### Consignes d'exercice
1) Résumez en deux phrases l'article ci-dessous sur le rugby à Cucuta.
2) Rédigez la suite de l'article ci-dessous sur le rugby à Cucuta, en partant de sa dernière phrase.

"Il faut récupérer ce gamin!" L'entraîneur est inquiet: la veille, un
gang a surgi à moto sur l'un des terrains poussiéreux de Cucuta où il
forme de jeunes Colombiens au rugby et a embarqué un joueur âgé d'à
peine 10 ans.
Sous un soleil de plomb, en maillots dépareillés,
parfois en sandales, une quarantaine de garçons et filles échangent des
passes, à la main! Dans une Colombie fanatique du ballon rond, le rugby
se fait peu à peu une place, misant sur des valeurs de contrôle de soi
et de respect, pour endiguer la violence.
Frontalière du Venezuela, Cucuta, environ 500.000 habitants, figurait l'an dernier parmi les 25 villes les plus dangereuses du monde, selon l'ONG Sécurité, Justice et Paix, basée à Mexico.
"Il
y a beaucoup de gangs, du trafic de drogue jusque dans les écoles, de
la contrebande et des combats narcos-guérilla pour contrôler tout ça",
énumère à l'AFP William Leon, 30 ans.
Comme de nombreux
Colombiens, il est profondément affecté par le conflit armé qui déchire
son pays depuis plus de 50 ans. "Mon père était policier. Une nuit, la
guérilla a bombardé la tour de communication du poste...", se
souvient-il, soudain submergé par l'émotion.

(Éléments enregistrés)
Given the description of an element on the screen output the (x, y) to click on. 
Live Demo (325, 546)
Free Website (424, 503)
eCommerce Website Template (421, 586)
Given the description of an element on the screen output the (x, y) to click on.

### Réponses par tâche
1) À Cucuta, ville colombienne frontalière du Venezuela classée l'an dernier parmi les 25 villes les plus dangereuses du monde, un entraîneur forme une quarantaine de jeunes au rugby, sport qui mise sur le contrôle de soi et le respect pour endiguer la violence, alors qu'un gang à moto vient d'emmener l'un de ses joueurs d'à peine 10 ans. William Leon, 30 ans, décrit une ville minée par les gangs, le trafic de drogue, la contrebande et les combats entre narcos et guérilla, et se dit profondément affecté par le conflit armé qui déchire son pays depuis plus de 50 ans.

2)
Tombé dans le rugby à
l'université, ce gentil géant au regard pétillant de passion préside
aujourd'hui les Carboneros de Cucuta, l'un des 18 clubs de rugby qu'il a
fait essaimer dans la ville.
"En
avant! Plus vite!", lance-t-il, arpentant un terrain de fortune où les
cailloux le disputent aux tessons de bouteille, à deux pas de
l'impeccable stade de foot du Centenario.
Pelouses et crachin
européens sont bien loin. Mais peu importe les 40 degrés à l'ombre! "La
boue, c'est nous qui la faisons, de sueur et de poussière", plaisante
William, en distribuant de petits sachets de plastique remplis d'eau à
ses troupes.
Il dirige aussi le programme "Mas ninos jugando
rugby" ("Plus d'enfants jouant au rugby") qui vise à "sortir les enfants
de la violence" grâce au H des barres de rugby, symboles pour lui des
valeurs de ce sport: "Humildad, Hermandad, Honor" ("Humilité,
Fraternité, Honneur").
Lancé à petite échelle il y a sept ans, ce
programme développé depuis dans 14 écoles enrôle plus de 600 enfants, de
6 à 17 ans, dont 150 filles. Car le combat pour la parité est aussi une
valeur importante aux yeux de William Leon. "Les filles du rugby à VII
se sont qualifiées pour les JO de Rio. Pas les garçons!", souligne-t-il.
Ce
succès, remporté sans sponsor et avec seulement quelques subventions
locales, a attiré l'attention du ministère des Affaires étrangères,
engagé dans une "diplomatie sportive" se traduisant par des accords de
coopération avec divers pays.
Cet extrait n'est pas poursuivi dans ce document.